---------- DATA FOR THE TASK ----------

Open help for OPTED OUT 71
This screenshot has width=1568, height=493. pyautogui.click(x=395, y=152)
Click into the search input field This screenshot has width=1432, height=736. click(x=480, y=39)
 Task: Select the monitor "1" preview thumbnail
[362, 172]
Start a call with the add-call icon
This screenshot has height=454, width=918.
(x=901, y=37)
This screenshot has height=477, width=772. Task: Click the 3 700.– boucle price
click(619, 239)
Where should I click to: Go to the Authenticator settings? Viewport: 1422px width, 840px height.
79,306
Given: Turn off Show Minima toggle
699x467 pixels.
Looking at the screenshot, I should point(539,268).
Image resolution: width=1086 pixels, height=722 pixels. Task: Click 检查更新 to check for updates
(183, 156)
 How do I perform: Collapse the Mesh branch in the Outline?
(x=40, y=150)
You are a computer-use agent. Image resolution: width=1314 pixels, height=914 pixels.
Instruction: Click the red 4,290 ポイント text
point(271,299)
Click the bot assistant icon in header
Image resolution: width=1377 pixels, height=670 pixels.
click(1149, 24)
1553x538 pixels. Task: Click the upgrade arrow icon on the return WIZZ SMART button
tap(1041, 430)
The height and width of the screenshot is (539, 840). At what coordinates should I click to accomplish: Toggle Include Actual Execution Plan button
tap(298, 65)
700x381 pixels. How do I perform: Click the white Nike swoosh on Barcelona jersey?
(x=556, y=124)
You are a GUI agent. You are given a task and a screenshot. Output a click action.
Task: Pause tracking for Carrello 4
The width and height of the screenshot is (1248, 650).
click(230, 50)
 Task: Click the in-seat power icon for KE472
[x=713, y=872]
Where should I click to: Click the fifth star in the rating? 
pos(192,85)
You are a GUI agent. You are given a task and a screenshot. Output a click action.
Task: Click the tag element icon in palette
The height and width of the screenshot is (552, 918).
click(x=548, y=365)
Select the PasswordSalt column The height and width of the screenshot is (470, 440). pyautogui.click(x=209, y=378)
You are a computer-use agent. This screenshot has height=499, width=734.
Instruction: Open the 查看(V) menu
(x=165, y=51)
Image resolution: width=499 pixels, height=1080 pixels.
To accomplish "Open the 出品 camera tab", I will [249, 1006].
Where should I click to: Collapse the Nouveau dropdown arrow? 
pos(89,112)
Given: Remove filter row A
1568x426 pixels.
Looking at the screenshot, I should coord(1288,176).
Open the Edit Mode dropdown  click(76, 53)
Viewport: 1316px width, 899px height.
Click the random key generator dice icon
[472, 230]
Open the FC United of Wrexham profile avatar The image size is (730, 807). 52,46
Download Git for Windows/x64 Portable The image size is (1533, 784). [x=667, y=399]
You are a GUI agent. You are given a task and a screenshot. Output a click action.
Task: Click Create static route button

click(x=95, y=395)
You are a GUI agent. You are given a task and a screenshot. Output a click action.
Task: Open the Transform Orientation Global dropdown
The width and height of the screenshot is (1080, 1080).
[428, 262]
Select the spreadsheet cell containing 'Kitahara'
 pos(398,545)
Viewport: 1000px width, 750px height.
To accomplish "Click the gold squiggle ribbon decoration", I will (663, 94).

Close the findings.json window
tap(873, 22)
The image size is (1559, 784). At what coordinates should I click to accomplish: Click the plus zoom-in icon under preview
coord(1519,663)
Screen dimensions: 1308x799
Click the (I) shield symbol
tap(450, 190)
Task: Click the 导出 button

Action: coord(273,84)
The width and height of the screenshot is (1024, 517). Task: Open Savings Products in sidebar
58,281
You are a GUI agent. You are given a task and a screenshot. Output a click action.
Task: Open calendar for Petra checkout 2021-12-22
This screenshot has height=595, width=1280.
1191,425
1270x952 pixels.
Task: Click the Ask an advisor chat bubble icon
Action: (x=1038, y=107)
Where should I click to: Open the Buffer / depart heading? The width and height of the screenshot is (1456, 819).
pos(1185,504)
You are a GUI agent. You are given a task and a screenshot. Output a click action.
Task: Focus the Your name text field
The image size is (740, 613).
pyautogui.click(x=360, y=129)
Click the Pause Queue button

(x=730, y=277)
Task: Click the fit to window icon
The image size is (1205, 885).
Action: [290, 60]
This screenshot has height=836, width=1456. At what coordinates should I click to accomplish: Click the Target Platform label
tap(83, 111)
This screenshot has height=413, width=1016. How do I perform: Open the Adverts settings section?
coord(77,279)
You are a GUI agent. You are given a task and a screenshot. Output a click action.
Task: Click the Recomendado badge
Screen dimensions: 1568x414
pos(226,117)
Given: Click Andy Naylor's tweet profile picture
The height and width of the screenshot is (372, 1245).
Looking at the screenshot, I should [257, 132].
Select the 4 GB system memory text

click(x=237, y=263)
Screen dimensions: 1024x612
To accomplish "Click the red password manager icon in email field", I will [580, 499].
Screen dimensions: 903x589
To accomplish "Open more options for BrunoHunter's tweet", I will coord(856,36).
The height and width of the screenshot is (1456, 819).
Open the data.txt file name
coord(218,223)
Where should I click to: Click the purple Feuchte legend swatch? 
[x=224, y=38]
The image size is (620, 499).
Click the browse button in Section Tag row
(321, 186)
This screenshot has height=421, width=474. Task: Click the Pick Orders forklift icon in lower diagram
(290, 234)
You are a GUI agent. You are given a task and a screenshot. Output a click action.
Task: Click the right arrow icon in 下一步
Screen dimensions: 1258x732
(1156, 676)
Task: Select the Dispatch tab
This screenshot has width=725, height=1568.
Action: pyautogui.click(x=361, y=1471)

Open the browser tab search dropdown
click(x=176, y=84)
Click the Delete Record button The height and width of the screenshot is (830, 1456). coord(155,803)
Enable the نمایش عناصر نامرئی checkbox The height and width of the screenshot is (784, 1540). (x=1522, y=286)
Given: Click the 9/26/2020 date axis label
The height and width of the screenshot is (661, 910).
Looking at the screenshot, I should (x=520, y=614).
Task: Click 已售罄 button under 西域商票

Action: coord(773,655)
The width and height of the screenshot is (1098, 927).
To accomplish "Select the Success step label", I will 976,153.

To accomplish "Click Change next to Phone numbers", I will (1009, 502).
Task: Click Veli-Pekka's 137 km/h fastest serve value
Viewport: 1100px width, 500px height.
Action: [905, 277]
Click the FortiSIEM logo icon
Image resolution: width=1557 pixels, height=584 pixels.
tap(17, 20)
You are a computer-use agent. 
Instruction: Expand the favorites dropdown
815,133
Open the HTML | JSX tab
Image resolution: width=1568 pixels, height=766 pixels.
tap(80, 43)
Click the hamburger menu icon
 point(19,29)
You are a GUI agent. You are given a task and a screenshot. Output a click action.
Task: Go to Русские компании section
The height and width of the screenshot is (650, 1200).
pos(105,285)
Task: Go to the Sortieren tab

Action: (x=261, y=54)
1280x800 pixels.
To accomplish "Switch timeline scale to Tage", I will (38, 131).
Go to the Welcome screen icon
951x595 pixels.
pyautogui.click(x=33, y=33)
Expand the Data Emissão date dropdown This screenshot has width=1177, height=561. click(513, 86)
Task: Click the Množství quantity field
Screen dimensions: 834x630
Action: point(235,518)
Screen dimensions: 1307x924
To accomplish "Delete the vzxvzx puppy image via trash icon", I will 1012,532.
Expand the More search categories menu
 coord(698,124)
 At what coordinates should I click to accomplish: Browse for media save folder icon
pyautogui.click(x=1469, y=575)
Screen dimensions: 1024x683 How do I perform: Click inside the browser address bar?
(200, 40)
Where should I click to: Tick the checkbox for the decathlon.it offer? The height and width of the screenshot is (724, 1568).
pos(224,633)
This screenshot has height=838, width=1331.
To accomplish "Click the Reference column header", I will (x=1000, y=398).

----------

*PROBLEM*
Repeat, exactly and in full, the records shown above.

*OUTPUT BELOW*
Open help for OPTED OUT 71
This screenshot has width=1568, height=493. pyautogui.click(x=395, y=152)
Click into the search input field This screenshot has width=1432, height=736. click(x=480, y=39)
 Task: Select the monitor "1" preview thumbnail
[362, 172]
Start a call with the add-call icon
This screenshot has height=454, width=918.
(x=901, y=37)
This screenshot has height=477, width=772. Task: Click the 3 700.– boucle price
click(619, 239)
Where should I click to: Go to the Authenticator settings? Viewport: 1422px width, 840px height.
79,306
Given: Turn off Show Minima toggle
699x467 pixels.
Looking at the screenshot, I should point(539,268).
Image resolution: width=1086 pixels, height=722 pixels. Task: Click 检查更新 to check for updates
(183, 156)
 How do I perform: Collapse the Mesh branch in the Outline?
(x=40, y=150)
You are a computer-use agent. Image resolution: width=1314 pixels, height=914 pixels.
Instruction: Click the red 4,290 ポイント text
point(271,299)
Click the bot assistant icon in header
Image resolution: width=1377 pixels, height=670 pixels.
click(1149, 24)
1553x538 pixels. Task: Click the upgrade arrow icon on the return WIZZ SMART button
tap(1041, 430)
The height and width of the screenshot is (539, 840). At what coordinates should I click to accomplish: Toggle Include Actual Execution Plan button
tap(298, 65)
700x381 pixels. How do I perform: Click the white Nike swoosh on Barcelona jersey?
(x=556, y=124)
You are a GUI agent. You are given a task and a screenshot. Output a click action.
Task: Pause tracking for Carrello 4
The width and height of the screenshot is (1248, 650).
click(230, 50)
 Task: Click the in-seat power icon for KE472
[x=713, y=872]
Where should I click to: Click the fifth star in the rating? 
pos(192,85)
You are a GUI agent. You are given a task and a screenshot. Output a click action.
Task: Click the tag element icon in palette
The height and width of the screenshot is (552, 918).
click(x=548, y=365)
Select the PasswordSalt column The height and width of the screenshot is (470, 440). pyautogui.click(x=209, y=378)
You are a computer-use agent. This screenshot has height=499, width=734.
Instruction: Open the 查看(V) menu
(x=165, y=51)
Image resolution: width=499 pixels, height=1080 pixels.
To accomplish "Open the 出品 camera tab", I will [249, 1006].
Where should I click to: Collapse the Nouveau dropdown arrow? 
pos(89,112)
Given: Remove filter row A
1568x426 pixels.
Looking at the screenshot, I should coord(1288,176).
Open the Edit Mode dropdown  click(76, 53)
Viewport: 1316px width, 899px height.
Click the random key generator dice icon
[472, 230]
Open the FC United of Wrexham profile avatar The image size is (730, 807). 52,46
Download Git for Windows/x64 Portable The image size is (1533, 784). [x=667, y=399]
You are a GUI agent. You are given a task and a screenshot. Output a click action.
Task: Click Create static route button

click(x=95, y=395)
You are a GUI agent. You are given a task and a screenshot. Output a click action.
Task: Open the Transform Orientation Global dropdown
The width and height of the screenshot is (1080, 1080).
[428, 262]
Select the spreadsheet cell containing 'Kitahara'
 pos(398,545)
Viewport: 1000px width, 750px height.
To accomplish "Click the gold squiggle ribbon decoration", I will (663, 94).

Close the findings.json window
tap(873, 22)
The image size is (1559, 784). At what coordinates should I click to accomplish: Click the plus zoom-in icon under preview
coord(1519,663)
Screen dimensions: 1308x799
Click the (I) shield symbol
tap(450, 190)
Task: Click the 导出 button

Action: coord(273,84)
The width and height of the screenshot is (1024, 517). Task: Open Savings Products in sidebar
58,281
You are a GUI agent. You are given a task and a screenshot. Output a click action.
Task: Open calendar for Petra checkout 2021-12-22
This screenshot has height=595, width=1280.
1191,425
1270x952 pixels.
Task: Click the Ask an advisor chat bubble icon
Action: (x=1038, y=107)
Where should I click to: Open the Buffer / depart heading? The width and height of the screenshot is (1456, 819).
pos(1185,504)
You are a GUI agent. You are given a task and a screenshot. Output a click action.
Task: Focus the Your name text field
The image size is (740, 613).
pyautogui.click(x=360, y=129)
Click the Pause Queue button

(x=730, y=277)
Task: Click the fit to window icon
The image size is (1205, 885).
Action: [290, 60]
This screenshot has height=836, width=1456. At what coordinates should I click to accomplish: Click the Target Platform label
tap(83, 111)
This screenshot has height=413, width=1016. How do I perform: Open the Adverts settings section?
coord(77,279)
You are a GUI agent. You are given a task and a screenshot. Output a click action.
Task: Click the Recomendado badge
Screen dimensions: 1568x414
pos(226,117)
Given: Click Andy Naylor's tweet profile picture
The height and width of the screenshot is (372, 1245).
Looking at the screenshot, I should [257, 132].
Select the 4 GB system memory text

click(x=237, y=263)
Screen dimensions: 1024x612
To accomplish "Click the red password manager icon in email field", I will [580, 499].
Screen dimensions: 903x589
To accomplish "Open more options for BrunoHunter's tweet", I will coord(856,36).
The height and width of the screenshot is (1456, 819).
Open the data.txt file name
coord(218,223)
Where should I click to: Click the purple Feuchte legend swatch? 
[x=224, y=38]
The image size is (620, 499).
Click the browse button in Section Tag row
(321, 186)
This screenshot has height=421, width=474. Task: Click the Pick Orders forklift icon in lower diagram
(290, 234)
You are a GUI agent. You are given a task and a screenshot. Output a click action.
Task: Click the right arrow icon in 下一步
Screen dimensions: 1258x732
(1156, 676)
Task: Select the Dispatch tab
This screenshot has width=725, height=1568.
Action: pyautogui.click(x=361, y=1471)

Open the browser tab search dropdown
click(x=176, y=84)
Click the Delete Record button The height and width of the screenshot is (830, 1456). coord(155,803)
Enable the نمایش عناصر نامرئی checkbox The height and width of the screenshot is (784, 1540). (x=1522, y=286)
Given: Click the 9/26/2020 date axis label
The height and width of the screenshot is (661, 910).
Looking at the screenshot, I should (x=520, y=614).
Task: Click 已售罄 button under 西域商票

Action: coord(773,655)
The width and height of the screenshot is (1098, 927).
To accomplish "Select the Success step label", I will 976,153.

To accomplish "Click Change next to Phone numbers", I will (1009, 502).
Task: Click Veli-Pekka's 137 km/h fastest serve value
Viewport: 1100px width, 500px height.
Action: [905, 277]
Click the FortiSIEM logo icon
Image resolution: width=1557 pixels, height=584 pixels.
tap(17, 20)
You are a computer-use agent. 
Instruction: Expand the favorites dropdown
815,133
Open the HTML | JSX tab
Image resolution: width=1568 pixels, height=766 pixels.
tap(80, 43)
Click the hamburger menu icon
 point(19,29)
You are a GUI agent. You are given a task and a screenshot. Output a click action.
Task: Go to Русские компании section
The height and width of the screenshot is (650, 1200).
pos(105,285)
Task: Go to the Sortieren tab

Action: (x=261, y=54)
1280x800 pixels.
To accomplish "Switch timeline scale to Tage", I will (38, 131).
Go to the Welcome screen icon
951x595 pixels.
pyautogui.click(x=33, y=33)
Expand the Data Emissão date dropdown This screenshot has width=1177, height=561. click(513, 86)
Task: Click the Množství quantity field
Screen dimensions: 834x630
Action: point(235,518)
Screen dimensions: 1307x924
To accomplish "Delete the vzxvzx puppy image via trash icon", I will 1012,532.
Expand the More search categories menu
 coord(698,124)
 At what coordinates should I click to accomplish: Browse for media save folder icon
pyautogui.click(x=1469, y=575)
Screen dimensions: 1024x683 How do I perform: Click inside the browser address bar?
(200, 40)
Where should I click to: Tick the checkbox for the decathlon.it offer? The height and width of the screenshot is (724, 1568).
pos(224,633)
This screenshot has height=838, width=1331.
To accomplish "Click the Reference column header", I will (x=1000, y=398).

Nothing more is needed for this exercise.